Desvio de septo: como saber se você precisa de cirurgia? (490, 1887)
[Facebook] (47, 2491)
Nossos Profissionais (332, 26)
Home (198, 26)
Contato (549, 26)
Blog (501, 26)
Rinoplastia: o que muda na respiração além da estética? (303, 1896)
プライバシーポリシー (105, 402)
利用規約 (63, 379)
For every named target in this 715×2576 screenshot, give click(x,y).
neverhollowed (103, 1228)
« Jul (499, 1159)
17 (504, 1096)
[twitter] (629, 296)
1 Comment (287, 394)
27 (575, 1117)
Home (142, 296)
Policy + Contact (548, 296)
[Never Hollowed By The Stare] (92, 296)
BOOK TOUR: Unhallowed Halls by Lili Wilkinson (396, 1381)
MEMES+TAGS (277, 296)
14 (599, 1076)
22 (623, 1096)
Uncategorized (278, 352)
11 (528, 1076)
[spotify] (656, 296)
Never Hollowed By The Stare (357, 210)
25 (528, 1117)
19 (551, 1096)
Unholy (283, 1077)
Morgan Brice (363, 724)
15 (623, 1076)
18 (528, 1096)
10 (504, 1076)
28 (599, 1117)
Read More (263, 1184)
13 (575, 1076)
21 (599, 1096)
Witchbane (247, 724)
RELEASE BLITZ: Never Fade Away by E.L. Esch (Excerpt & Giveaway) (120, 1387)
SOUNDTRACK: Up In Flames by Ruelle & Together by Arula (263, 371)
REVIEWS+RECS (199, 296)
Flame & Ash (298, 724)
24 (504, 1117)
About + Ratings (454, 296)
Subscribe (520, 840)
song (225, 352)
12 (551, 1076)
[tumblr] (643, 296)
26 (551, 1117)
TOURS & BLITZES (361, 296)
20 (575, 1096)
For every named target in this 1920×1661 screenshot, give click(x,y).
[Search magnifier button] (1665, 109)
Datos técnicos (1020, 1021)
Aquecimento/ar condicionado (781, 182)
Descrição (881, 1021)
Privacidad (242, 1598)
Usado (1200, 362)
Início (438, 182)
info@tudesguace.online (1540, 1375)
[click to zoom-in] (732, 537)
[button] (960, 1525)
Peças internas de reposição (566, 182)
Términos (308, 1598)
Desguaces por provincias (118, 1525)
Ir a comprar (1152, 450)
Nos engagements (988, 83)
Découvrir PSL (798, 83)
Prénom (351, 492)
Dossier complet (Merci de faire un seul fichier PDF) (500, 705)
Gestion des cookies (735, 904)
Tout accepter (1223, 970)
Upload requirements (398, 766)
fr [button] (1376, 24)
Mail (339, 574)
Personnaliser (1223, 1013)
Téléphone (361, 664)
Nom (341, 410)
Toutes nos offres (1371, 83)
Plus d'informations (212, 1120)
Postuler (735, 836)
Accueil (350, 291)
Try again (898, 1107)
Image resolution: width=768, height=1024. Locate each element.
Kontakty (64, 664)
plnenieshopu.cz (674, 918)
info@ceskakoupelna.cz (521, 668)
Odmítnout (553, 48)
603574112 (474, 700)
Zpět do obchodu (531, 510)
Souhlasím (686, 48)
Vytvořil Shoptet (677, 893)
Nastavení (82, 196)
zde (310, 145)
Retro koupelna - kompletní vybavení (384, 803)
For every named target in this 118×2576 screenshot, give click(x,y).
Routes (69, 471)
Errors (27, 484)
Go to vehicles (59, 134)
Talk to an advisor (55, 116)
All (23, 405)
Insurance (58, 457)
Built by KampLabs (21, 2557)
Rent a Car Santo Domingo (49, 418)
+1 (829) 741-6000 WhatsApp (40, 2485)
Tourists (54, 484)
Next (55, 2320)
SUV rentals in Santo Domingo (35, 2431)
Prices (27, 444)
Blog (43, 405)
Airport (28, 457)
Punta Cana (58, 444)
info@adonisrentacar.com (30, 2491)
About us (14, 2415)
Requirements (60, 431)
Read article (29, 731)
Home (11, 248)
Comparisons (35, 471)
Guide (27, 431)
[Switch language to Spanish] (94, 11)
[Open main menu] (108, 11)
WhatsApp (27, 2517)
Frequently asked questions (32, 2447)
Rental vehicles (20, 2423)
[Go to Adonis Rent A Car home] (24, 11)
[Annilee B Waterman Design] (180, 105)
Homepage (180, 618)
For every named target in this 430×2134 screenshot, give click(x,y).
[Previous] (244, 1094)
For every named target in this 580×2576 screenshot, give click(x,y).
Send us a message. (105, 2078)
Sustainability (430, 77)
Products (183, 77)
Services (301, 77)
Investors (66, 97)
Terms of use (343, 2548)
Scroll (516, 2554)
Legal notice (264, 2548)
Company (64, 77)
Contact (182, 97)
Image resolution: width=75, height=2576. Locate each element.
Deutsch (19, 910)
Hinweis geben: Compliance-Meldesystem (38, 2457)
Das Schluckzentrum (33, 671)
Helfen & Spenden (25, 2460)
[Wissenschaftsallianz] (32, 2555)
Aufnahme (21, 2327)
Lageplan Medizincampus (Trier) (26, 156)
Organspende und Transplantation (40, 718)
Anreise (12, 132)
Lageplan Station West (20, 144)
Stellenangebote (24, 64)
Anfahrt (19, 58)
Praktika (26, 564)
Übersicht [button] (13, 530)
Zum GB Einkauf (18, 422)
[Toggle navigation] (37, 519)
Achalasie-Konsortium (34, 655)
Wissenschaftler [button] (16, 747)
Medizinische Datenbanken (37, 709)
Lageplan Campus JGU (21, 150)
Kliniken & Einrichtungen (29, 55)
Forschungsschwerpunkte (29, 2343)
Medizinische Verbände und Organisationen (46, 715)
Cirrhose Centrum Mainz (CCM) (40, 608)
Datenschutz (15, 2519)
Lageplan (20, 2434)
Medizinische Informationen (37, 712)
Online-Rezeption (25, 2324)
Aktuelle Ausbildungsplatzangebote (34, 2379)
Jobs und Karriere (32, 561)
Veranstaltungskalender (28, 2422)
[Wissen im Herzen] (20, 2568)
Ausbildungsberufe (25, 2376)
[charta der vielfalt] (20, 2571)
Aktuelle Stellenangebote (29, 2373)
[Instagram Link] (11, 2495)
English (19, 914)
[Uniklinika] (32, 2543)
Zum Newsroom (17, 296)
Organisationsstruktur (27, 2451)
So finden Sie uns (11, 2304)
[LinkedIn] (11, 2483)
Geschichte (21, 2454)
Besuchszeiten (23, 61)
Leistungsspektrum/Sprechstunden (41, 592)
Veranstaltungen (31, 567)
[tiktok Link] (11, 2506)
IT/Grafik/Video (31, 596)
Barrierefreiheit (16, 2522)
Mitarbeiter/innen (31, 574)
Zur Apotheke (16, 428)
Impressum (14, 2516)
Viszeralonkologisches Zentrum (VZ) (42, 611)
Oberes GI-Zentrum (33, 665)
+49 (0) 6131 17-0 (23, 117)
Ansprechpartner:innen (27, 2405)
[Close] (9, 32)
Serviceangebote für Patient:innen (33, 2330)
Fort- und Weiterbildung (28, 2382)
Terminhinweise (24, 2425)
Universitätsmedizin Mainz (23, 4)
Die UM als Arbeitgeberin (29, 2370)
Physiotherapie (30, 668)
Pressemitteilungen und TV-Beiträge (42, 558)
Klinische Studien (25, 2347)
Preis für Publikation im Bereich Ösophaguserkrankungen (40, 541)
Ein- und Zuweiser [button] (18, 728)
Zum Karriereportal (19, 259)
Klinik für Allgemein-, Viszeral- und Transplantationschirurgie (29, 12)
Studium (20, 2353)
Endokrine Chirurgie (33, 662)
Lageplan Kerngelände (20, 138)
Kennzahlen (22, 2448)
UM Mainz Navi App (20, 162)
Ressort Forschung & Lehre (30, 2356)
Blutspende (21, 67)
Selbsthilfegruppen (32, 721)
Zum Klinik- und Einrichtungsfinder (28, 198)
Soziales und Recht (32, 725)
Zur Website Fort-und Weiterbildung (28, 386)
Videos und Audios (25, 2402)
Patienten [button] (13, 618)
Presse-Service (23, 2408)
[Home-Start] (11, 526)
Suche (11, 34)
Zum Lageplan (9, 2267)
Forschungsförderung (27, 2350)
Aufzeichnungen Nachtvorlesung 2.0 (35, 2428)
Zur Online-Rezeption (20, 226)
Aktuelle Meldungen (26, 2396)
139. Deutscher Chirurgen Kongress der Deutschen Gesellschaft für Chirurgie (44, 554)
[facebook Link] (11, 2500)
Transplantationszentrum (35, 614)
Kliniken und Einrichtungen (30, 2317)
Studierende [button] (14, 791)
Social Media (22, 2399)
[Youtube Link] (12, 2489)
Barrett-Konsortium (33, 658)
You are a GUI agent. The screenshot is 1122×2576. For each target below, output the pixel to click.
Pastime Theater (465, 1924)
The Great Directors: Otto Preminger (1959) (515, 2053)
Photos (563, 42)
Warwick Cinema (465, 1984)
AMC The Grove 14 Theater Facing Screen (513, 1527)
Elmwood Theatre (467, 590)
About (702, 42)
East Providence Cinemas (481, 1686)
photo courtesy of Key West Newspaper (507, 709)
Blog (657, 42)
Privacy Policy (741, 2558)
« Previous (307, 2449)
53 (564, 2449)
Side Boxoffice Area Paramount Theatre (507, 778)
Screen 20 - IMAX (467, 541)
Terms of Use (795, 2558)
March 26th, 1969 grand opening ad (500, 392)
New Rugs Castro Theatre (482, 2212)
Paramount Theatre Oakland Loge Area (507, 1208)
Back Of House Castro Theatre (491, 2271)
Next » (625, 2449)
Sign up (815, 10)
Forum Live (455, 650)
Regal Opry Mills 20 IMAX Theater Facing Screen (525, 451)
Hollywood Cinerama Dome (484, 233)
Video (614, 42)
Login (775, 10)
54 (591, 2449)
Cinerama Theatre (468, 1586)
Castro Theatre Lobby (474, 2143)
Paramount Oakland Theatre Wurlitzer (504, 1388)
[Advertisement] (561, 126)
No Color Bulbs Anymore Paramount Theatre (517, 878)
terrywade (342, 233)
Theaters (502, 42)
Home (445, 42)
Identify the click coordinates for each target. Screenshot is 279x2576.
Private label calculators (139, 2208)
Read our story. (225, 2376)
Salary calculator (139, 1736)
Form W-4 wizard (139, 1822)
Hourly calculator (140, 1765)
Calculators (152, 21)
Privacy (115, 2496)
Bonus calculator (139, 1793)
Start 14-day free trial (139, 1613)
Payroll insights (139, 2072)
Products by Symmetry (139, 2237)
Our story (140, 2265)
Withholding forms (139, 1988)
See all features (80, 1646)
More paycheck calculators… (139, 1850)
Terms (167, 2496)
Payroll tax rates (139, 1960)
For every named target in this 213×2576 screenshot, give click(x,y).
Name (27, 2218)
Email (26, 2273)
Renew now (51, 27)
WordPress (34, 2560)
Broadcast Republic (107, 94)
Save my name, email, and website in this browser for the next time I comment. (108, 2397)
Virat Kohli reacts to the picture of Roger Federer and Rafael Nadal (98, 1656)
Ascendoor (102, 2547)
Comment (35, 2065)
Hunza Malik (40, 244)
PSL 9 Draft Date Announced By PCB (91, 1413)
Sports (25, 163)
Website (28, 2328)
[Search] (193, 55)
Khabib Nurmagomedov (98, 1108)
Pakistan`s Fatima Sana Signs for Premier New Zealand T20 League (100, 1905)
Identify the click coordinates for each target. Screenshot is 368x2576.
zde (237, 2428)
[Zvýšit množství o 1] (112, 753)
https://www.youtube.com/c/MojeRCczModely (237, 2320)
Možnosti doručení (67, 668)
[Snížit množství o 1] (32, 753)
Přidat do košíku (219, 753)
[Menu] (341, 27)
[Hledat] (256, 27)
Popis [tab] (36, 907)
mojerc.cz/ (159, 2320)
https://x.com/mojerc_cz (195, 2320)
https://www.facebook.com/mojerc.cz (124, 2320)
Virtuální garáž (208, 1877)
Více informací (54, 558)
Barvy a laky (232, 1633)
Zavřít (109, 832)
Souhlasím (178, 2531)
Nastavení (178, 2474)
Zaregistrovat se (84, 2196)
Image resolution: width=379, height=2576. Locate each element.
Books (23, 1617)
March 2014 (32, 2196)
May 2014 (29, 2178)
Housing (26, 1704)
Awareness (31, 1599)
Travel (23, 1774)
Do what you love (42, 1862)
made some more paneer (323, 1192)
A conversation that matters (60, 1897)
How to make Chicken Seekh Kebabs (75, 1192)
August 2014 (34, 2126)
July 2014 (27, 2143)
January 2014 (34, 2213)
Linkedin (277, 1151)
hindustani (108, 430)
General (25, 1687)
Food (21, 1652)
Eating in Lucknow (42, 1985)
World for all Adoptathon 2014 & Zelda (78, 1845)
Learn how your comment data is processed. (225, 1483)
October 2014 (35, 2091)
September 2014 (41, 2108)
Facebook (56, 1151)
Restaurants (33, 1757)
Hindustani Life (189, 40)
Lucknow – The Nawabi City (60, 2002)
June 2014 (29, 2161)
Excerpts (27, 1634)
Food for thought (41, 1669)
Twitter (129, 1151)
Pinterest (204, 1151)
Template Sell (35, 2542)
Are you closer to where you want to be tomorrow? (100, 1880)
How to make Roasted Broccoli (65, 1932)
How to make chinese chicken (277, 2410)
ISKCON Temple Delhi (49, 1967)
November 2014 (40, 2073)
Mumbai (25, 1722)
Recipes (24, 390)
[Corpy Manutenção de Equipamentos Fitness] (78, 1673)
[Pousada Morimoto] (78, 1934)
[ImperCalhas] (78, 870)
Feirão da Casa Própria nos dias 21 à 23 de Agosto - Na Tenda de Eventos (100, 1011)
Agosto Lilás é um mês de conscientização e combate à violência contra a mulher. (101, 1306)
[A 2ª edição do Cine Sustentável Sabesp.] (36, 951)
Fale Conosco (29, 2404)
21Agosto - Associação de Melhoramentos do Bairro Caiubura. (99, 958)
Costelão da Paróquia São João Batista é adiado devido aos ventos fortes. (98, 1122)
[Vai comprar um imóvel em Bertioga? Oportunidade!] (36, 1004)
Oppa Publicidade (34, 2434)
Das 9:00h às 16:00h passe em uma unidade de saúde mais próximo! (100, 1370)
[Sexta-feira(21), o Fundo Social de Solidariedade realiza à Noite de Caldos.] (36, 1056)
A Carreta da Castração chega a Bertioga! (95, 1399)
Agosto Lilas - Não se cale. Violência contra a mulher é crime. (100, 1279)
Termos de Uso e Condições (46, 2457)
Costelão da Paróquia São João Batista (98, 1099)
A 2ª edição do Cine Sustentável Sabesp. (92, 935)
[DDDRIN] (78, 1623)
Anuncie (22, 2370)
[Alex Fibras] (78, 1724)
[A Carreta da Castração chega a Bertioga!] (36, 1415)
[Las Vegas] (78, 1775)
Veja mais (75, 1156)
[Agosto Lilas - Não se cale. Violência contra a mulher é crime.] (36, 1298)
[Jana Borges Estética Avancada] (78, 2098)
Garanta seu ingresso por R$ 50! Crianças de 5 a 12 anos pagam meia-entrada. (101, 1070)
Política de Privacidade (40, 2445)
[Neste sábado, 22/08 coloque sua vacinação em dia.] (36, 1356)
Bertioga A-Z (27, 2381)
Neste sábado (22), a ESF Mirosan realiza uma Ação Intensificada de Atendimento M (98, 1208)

★ ★ ★ ★ ★ ★ ★

Where the data above reaches the line holding "RELEASE BLITZ: Never", begin printing, and stop after the line holding "26 (551, 1117)". Each line must be reproduced exactly, with nothing else added.

RELEASE BLITZ: Never Fade Away by E.L. Esch (Excerpt & Giveaway) (120, 1387)
SOUNDTRACK: Up In Flames by Ruelle & Together by Arula (263, 371)
REVIEWS+RECS (199, 296)
Flame & Ash (298, 724)
24 (504, 1117)
About + Ratings (454, 296)
Subscribe (520, 840)
song (225, 352)
12 (551, 1076)
[tumblr] (643, 296)
26 (551, 1117)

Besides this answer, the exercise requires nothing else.